Mais um fim de semana chegando e eu aqui viajando na noite, fala sério, estou muito perto de surtar, a insônia se tornou uma companheira inseparável, o café que eu tomo é mais como desculpa mesmo, pois se eu ficar sem tomar acontece a mesma coisa... é complicado.

É engraçado o que acontece na cidade à noite, aqui do meu prédio vejo um monte de merda acontecendo, muitas delas tão bestas e sem importância que me fazem até rir. Por exemplo o fato do bar aqui perto ter sido emparedado por não respeitar a famosa lei do silêncio que entra em vigor após certo horário, sinceramente eu nunca ví uma parede ser levantada em tão pouco tempo.

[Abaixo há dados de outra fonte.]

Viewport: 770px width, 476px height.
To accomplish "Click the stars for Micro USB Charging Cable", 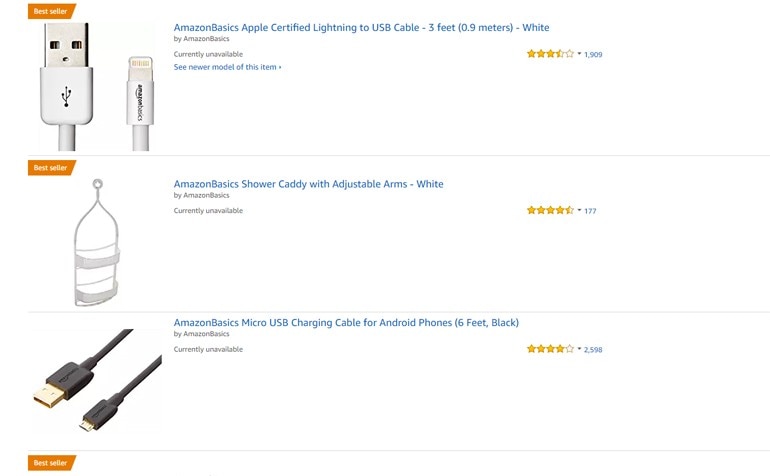I will point(550,350).
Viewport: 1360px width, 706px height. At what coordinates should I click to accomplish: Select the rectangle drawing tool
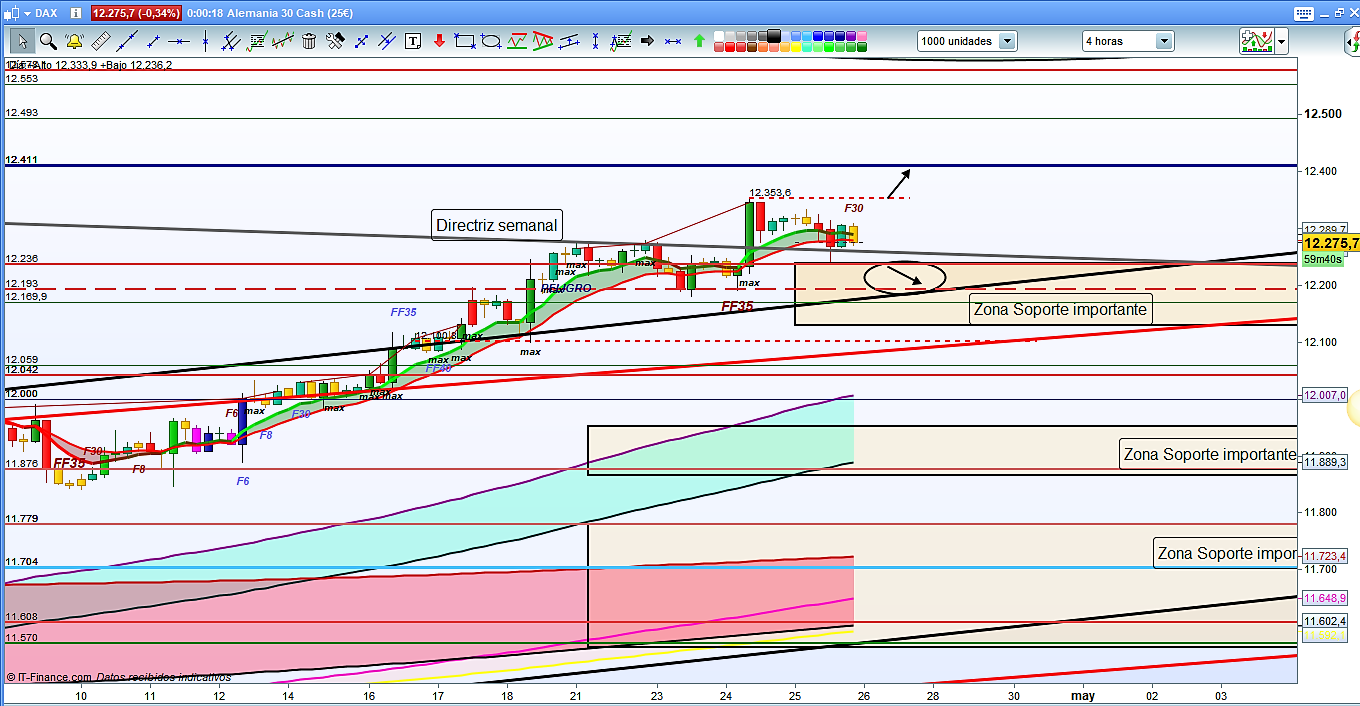(x=465, y=41)
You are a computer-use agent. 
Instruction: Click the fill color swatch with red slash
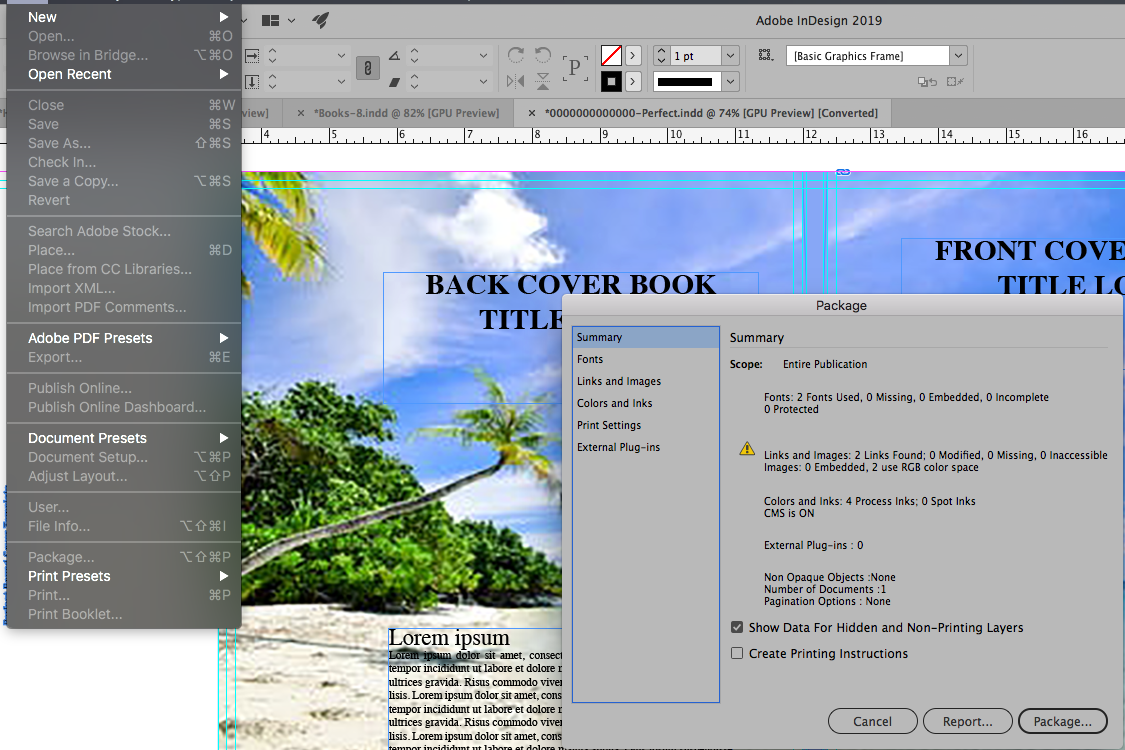click(x=611, y=56)
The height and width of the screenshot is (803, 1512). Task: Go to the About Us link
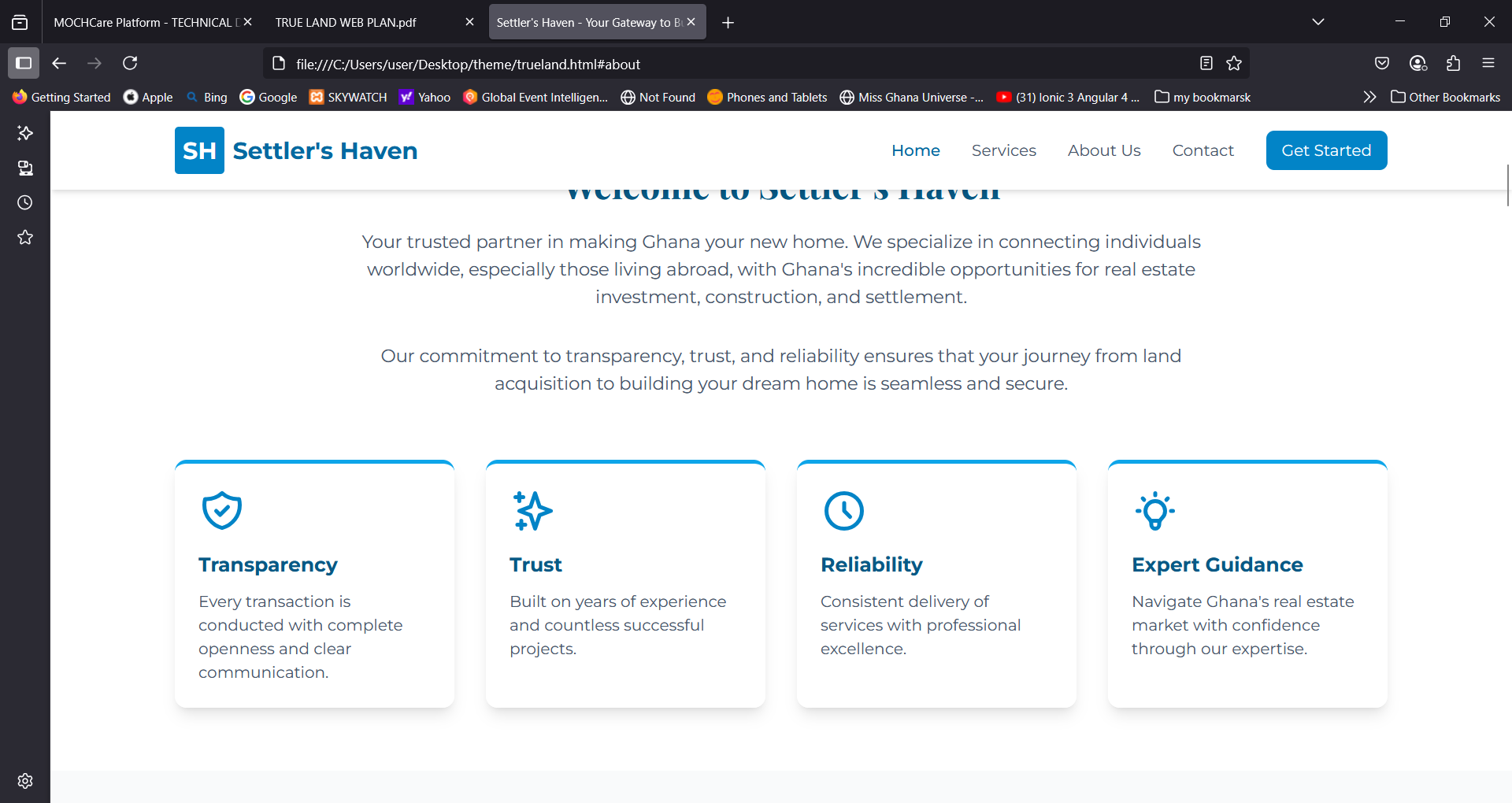pos(1103,150)
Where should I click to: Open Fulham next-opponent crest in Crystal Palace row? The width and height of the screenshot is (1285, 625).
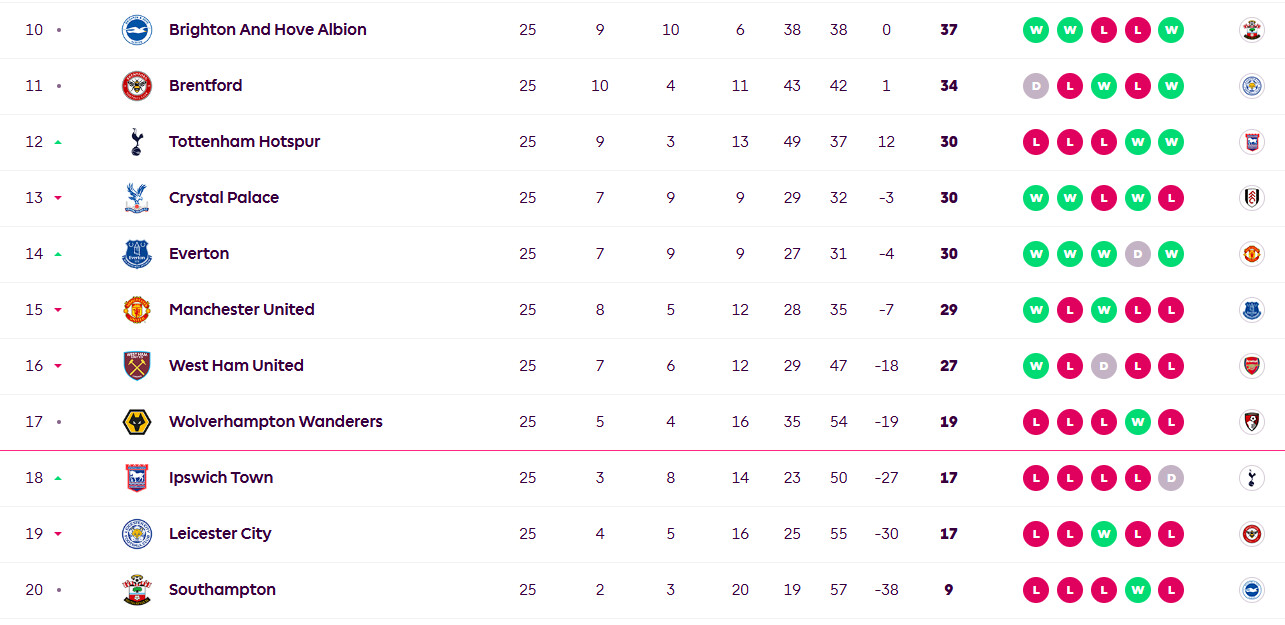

Isso foi à poucos dias e até agora não derrubaram a parede, das duas uma, ou estão respeitando a lei (o que eu duvido), ou simplesmente ainda não conseguiram (o que é mais provável). Ok eu gosto de bares, curto pra caramba ficar jogando conversa fora por horas à fio, mas fala sério, barulho tem mesmo limite, antes de ser emparedado essa porcaria tava tocando algo que se assemelhava à um acasalamento entre um javali e um marreco rouco, e pior, O HORROR, tinha gente tão bêbada que estavam dançando!!

The Horror!! The Horror!!

E não para por aí, aqui por perto só tem nego sem noção, volta e meia tu escuta uns gritos que você não consegue distingüir entre prazer, dor ou ensaio para efeitos sonoros do Animal Planet. Acho que uma das cenas que eu nunca vou esquecer é eu chegando no prédio mais louco que o Batman e tentando discutir com alguém que tava lá (ou eu estava alucinando) o porque de eu beber tanto pra chegar à tal ponto, ainda lembro claramente pois quando eu ia dizer algo como "eu bebo pra esquecer", simplesmente saiu algo como "eu Hugoooooooooo", lavando a pessoa de vômito.

Pessoas ainda me olham estranho por isso, juro que não lembro quem foi, mas sempre que entra alguém no elevado e me olha com cara de bravo, eu nem cumprimento, apenas balanço a cabeça em forma de saudação. Vai que a pessoa ainda guarda raiva por isso o/

Well, Great mother fucker weekend for you all.